We went down the street for a little while. When we got back, the neighbor girls were out in their back yard playing in the sprinkler. E went back to say hi, and came running in to tell me she’d been invited to go run in the sprinkler and that A’s mom wanted to talk to me. N told me over the fence what the girls had said to each other, and that afterward A ran in and said, “MOM! E says we’re not friends anymore, and that Becca is dying, and WHAT?”

So they had to have that conversation. I don’t blame N for not telling her daughter, and I really admire how she handled being thrown into the deep end. There is just no palatable way to tell your 6 year old that the friend they have seen every day at school or known since they were born is dying. That is an awful conversation I don’t wish on anyone, and the only honest way to make it remotely less awful for a child is to not pretend it isn’t horrific; that, and to let them know that you as their grown-up are there for them and with them. Sometimes it’s ok to cry in front of your kids.

I asked E about the conversation between the girls and said, “I feel like what you meant might have been that you couldn’t talk to A about Becca, because she wasn’t understanding what you were saying. Does that sound right?”
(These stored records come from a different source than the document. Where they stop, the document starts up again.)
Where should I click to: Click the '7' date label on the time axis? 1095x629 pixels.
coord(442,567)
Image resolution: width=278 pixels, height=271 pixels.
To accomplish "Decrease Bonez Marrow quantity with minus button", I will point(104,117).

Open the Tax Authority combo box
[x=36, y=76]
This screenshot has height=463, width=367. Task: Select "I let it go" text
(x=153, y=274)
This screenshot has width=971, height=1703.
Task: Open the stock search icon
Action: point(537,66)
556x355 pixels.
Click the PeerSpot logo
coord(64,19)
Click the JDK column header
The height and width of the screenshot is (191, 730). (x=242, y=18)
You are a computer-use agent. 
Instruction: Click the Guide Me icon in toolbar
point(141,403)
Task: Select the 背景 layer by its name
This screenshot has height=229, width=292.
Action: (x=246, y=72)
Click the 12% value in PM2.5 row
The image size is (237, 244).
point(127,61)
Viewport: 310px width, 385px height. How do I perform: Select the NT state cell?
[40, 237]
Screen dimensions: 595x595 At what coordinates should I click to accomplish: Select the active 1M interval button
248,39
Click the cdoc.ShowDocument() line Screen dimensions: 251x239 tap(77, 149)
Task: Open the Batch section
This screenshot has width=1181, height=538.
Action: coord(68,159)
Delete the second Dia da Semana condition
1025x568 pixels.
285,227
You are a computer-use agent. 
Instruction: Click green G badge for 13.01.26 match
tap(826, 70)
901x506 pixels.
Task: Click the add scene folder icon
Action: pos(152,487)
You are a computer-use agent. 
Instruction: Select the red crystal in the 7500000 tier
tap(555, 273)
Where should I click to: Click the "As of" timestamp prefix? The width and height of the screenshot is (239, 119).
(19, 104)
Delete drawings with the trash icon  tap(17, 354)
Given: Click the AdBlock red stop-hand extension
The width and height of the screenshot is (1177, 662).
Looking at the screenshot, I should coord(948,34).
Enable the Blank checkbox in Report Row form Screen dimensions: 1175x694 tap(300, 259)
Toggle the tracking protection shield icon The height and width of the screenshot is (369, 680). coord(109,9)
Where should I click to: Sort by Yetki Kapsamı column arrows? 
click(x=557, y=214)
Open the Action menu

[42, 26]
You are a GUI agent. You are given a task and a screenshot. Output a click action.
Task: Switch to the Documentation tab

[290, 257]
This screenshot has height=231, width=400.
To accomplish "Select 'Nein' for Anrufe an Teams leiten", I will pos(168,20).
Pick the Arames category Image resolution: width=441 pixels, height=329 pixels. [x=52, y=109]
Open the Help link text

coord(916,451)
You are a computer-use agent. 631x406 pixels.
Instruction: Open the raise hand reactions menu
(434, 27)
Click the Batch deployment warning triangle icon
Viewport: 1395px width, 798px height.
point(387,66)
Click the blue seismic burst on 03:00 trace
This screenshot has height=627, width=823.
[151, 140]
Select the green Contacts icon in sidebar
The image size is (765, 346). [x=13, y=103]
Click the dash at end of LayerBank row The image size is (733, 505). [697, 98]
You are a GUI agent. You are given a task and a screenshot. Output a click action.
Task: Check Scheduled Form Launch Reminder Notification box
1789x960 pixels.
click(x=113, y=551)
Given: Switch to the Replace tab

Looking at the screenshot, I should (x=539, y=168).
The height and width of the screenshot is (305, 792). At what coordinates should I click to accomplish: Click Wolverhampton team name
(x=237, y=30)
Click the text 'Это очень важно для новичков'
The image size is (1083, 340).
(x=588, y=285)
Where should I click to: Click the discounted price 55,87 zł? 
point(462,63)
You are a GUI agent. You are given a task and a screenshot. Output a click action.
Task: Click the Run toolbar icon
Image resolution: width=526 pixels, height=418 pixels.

“Yes. That is what I meant.”

“Ok, you might just want to let her know that, because I think that whole conversation was pretty upsetting for your friend. I don’t think you did anything wrong, but it might be good to just be clear about what you meant.”

So she did.

I know many grown-ups who are not always so clear about what they mean, or so able to verbalize what they need. Sometimes I am one of them.


She doesn’t bring Becca up all the time. Several times a day for the past week, since we found out this was imminent, but I know she is thinking about it almost all the time. Dropping a piece of food on the floor is enough to make her throw herself onto the couch in tears. Wearing the wrong shoes by mistake will turn her into a sidewalk-squatting, limping mess (unless I am not looking and she is walking behind me). She whined and did not want to get ready for ballet class today. The last class of the year. I almost let her ditch it, because the truth is I didn’t really want to go either. Becca happened to be signed up for the class too. Before she got sick. Before any of this happened, today was supposed to be their last ballet class together, except that because of everything that happened, Becca never attended a single class. And instead of going next door to celebrate at Sasa after it was over tonight, we will talk about her at bedtime and cry and prepare for her funeral on Thursday. I really didn’t want to go to ballet today. But we went. We showed up. I didn’t chat very convincingly with the other moms there, but I decided to be ok with that (even on my best days I’m not that great at small talk anyway). I am cutting E a lot of extra slack these days, and trying to keep some left over for myself.

Her feelings are her own and she is allowed them. All of them. Even if she does end up wiping her tears and her nose on my skirt sometimes.